WRITTEN REQUEST:
Rewrite the entries below, replacing "Where should I click to" with "What should I click to" and keeping everything else the same. Omit the pictures from your answer.

— START DATA FOR THIS EXERCISE —

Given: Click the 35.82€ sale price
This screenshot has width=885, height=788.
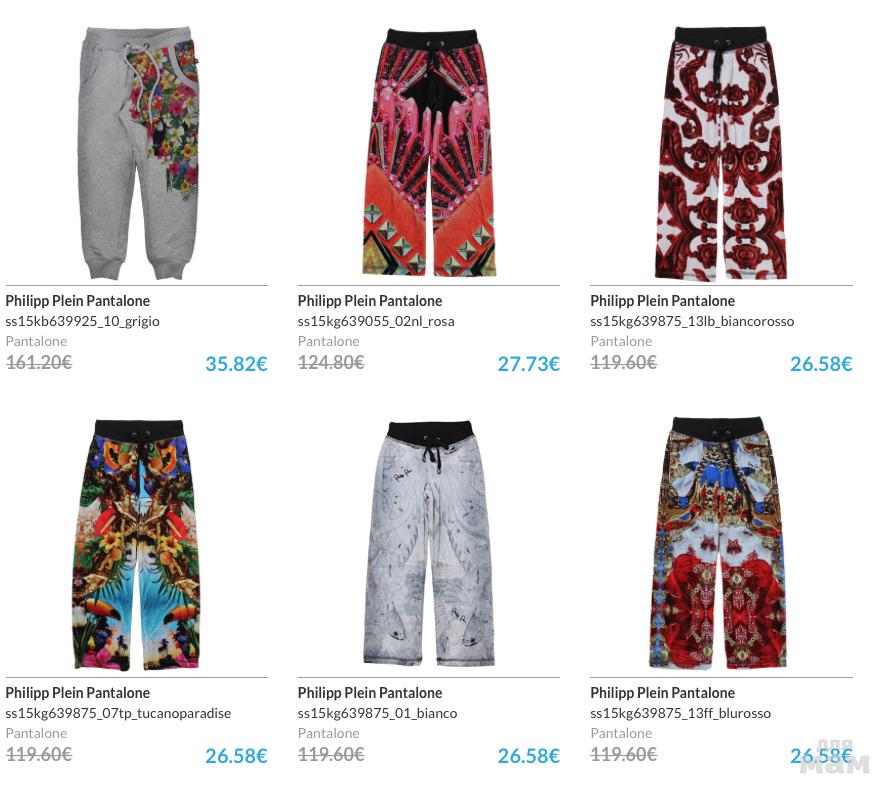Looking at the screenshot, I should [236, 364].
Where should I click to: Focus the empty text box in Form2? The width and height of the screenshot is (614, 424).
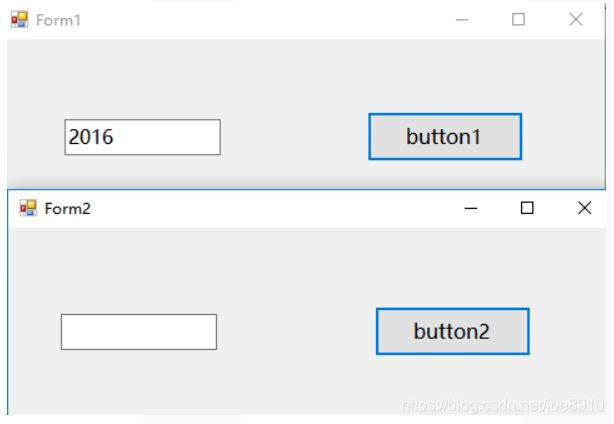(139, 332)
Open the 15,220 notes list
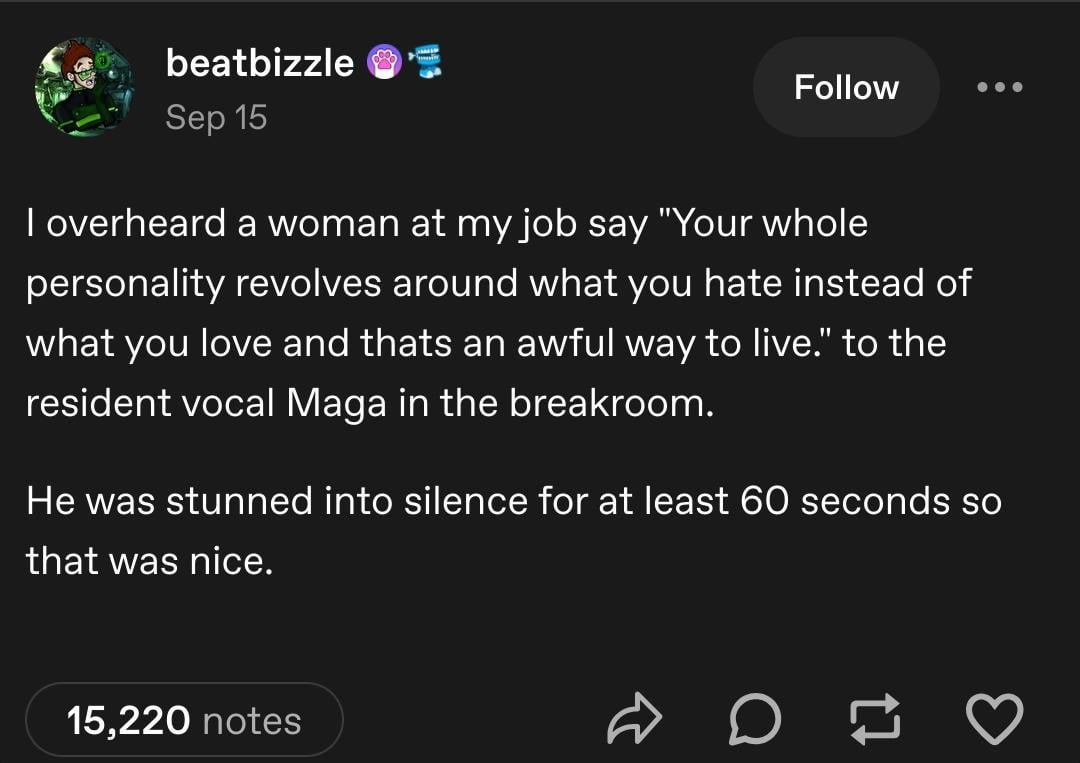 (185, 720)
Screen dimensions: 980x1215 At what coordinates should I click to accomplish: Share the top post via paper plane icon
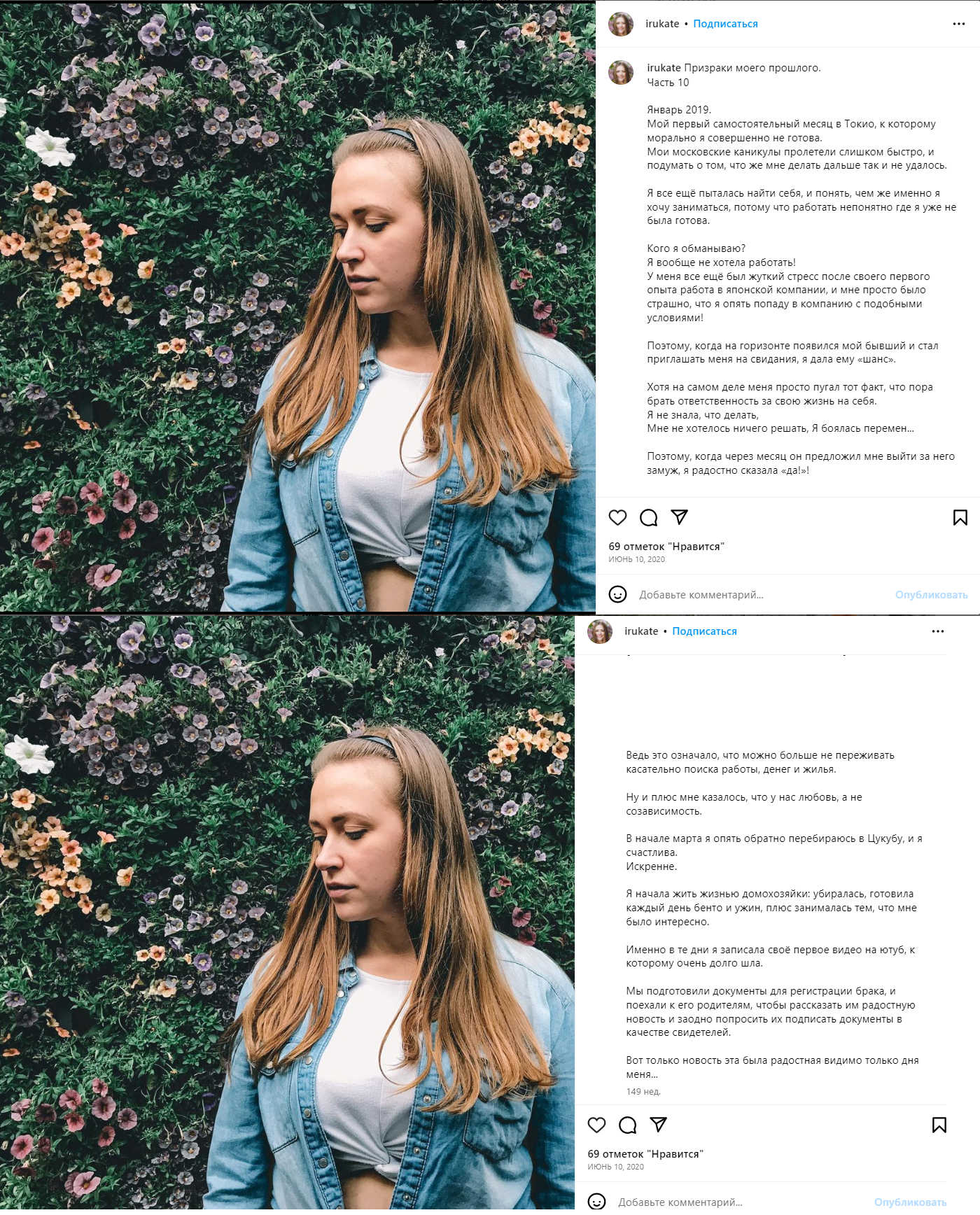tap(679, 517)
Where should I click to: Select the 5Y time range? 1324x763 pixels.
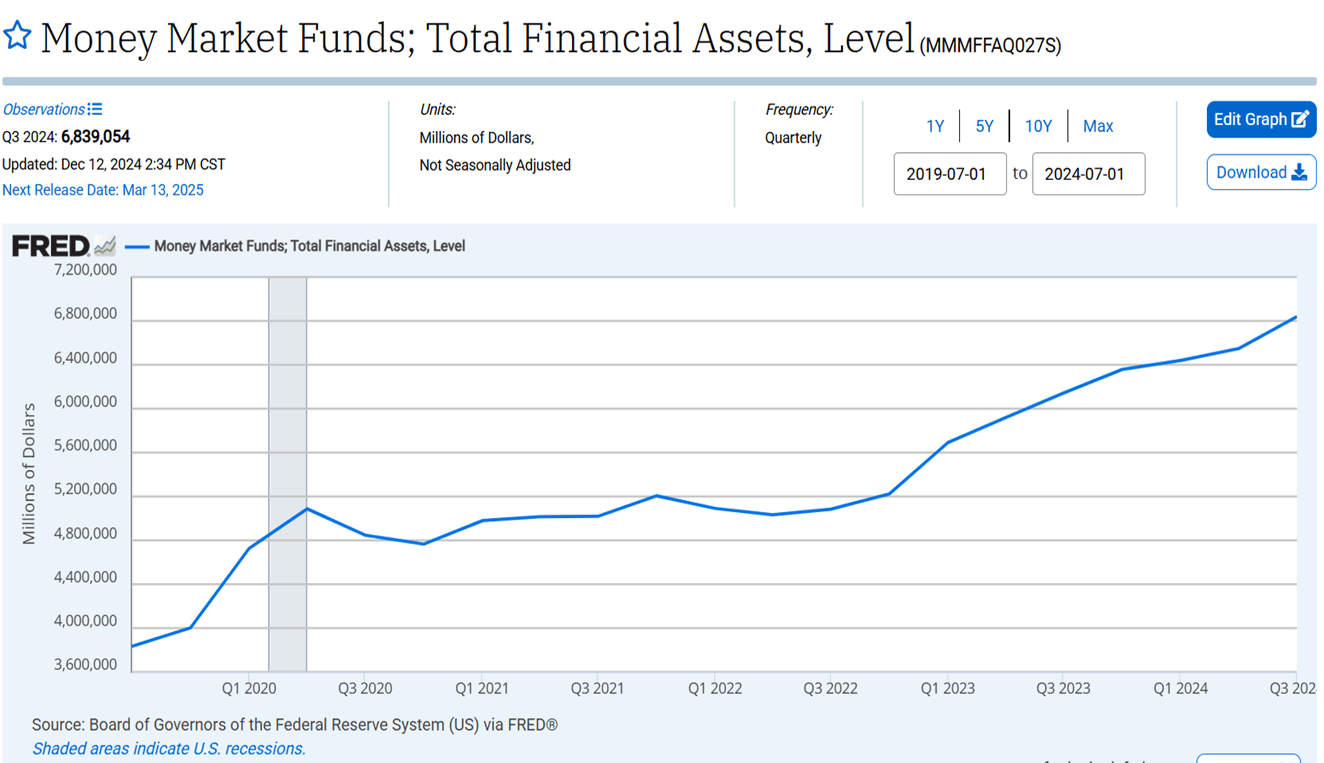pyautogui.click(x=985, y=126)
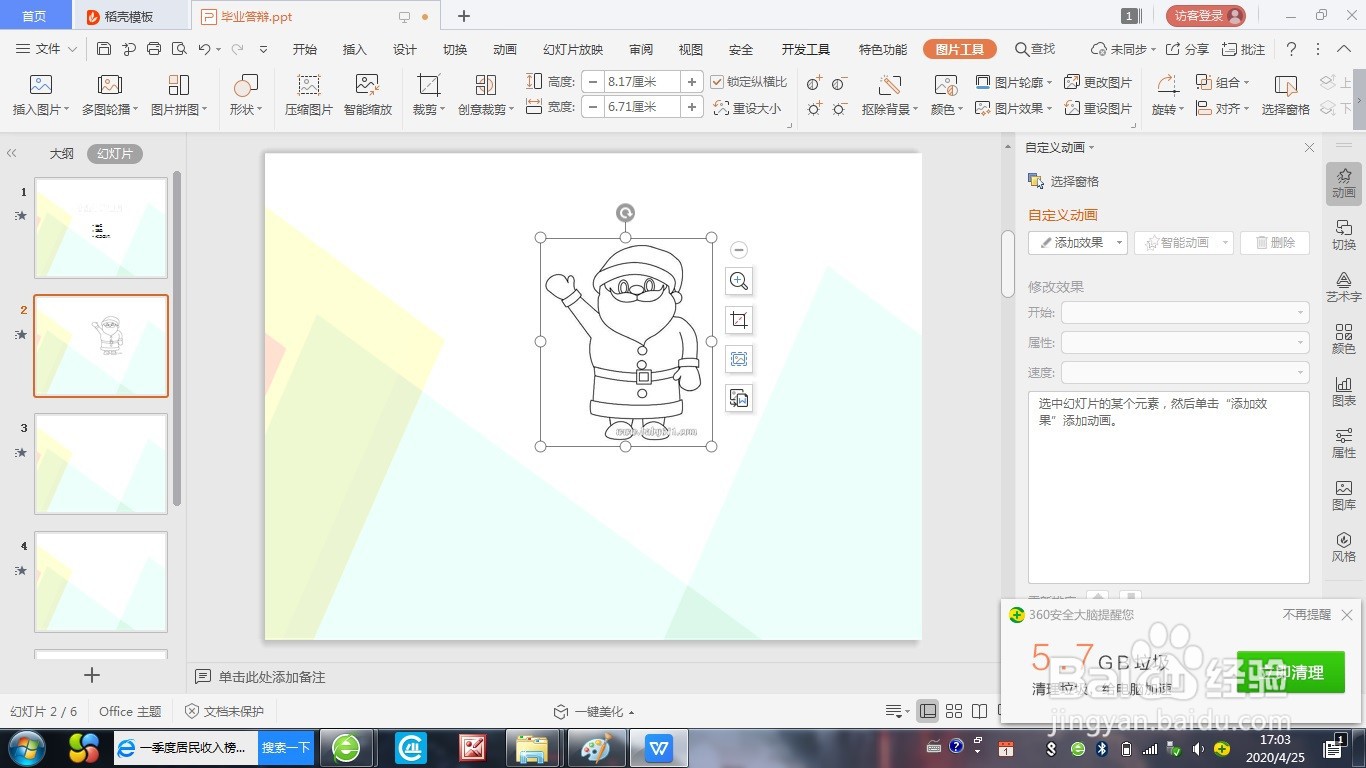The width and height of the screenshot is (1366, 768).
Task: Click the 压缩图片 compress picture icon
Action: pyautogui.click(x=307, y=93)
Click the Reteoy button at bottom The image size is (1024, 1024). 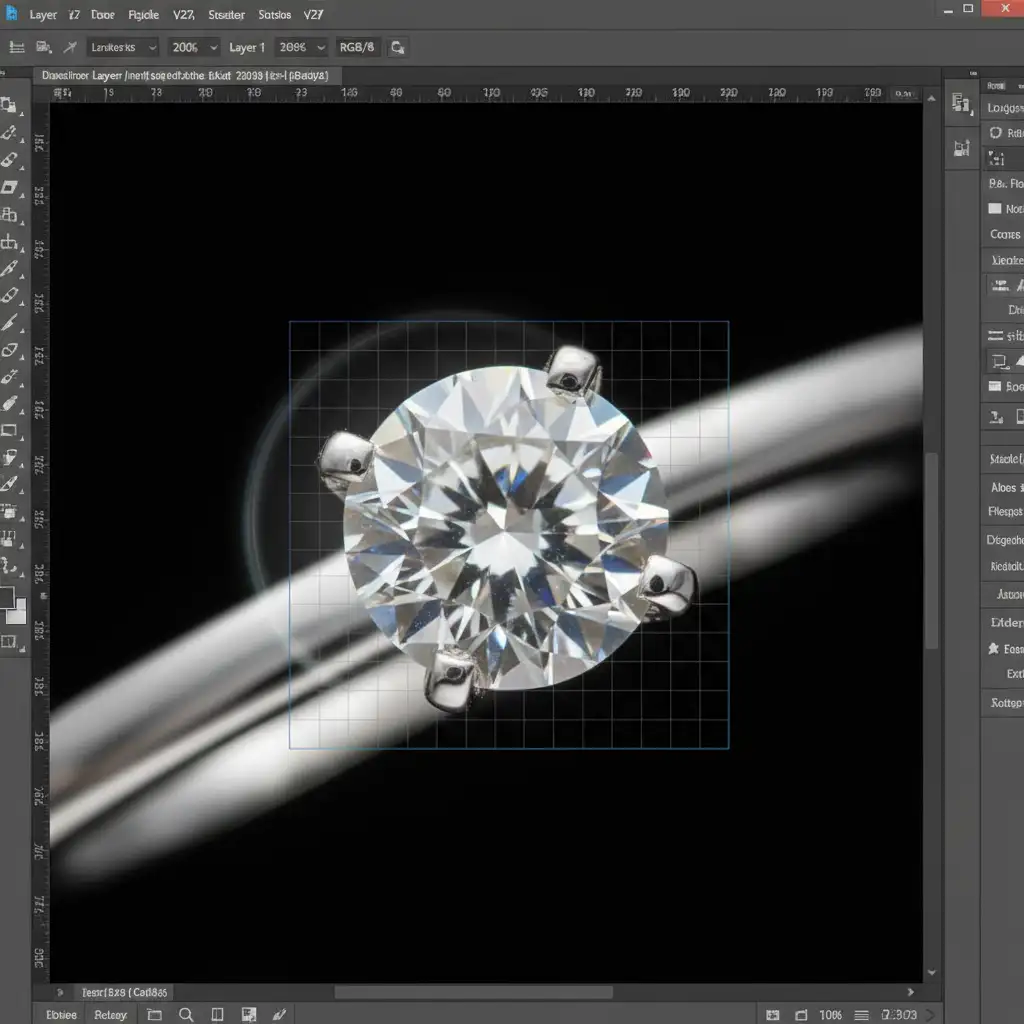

— END DATA FOR THIS EXERCISE —

EXERCISE RESULT:
Given: Click the 35.82€ sale price
This screenshot has width=885, height=788.
Looking at the screenshot, I should [236, 364].
What should I click to: Focus the empty text box in Form2? The width and height of the screenshot is (614, 424).
(139, 332)
Open the 15,220 notes list
 (185, 720)
Screen dimensions: 980x1215 At what coordinates should I click to accomplish: Share the top post via paper plane icon
tap(679, 517)
What should I click to: Select the 5Y time range? 1324x763 pixels.
pyautogui.click(x=985, y=126)
The width and height of the screenshot is (1366, 768).
Task: Click the 压缩图片 compress picture icon
Action: pyautogui.click(x=307, y=93)
Click the Reteoy button at bottom The image size is (1024, 1024). 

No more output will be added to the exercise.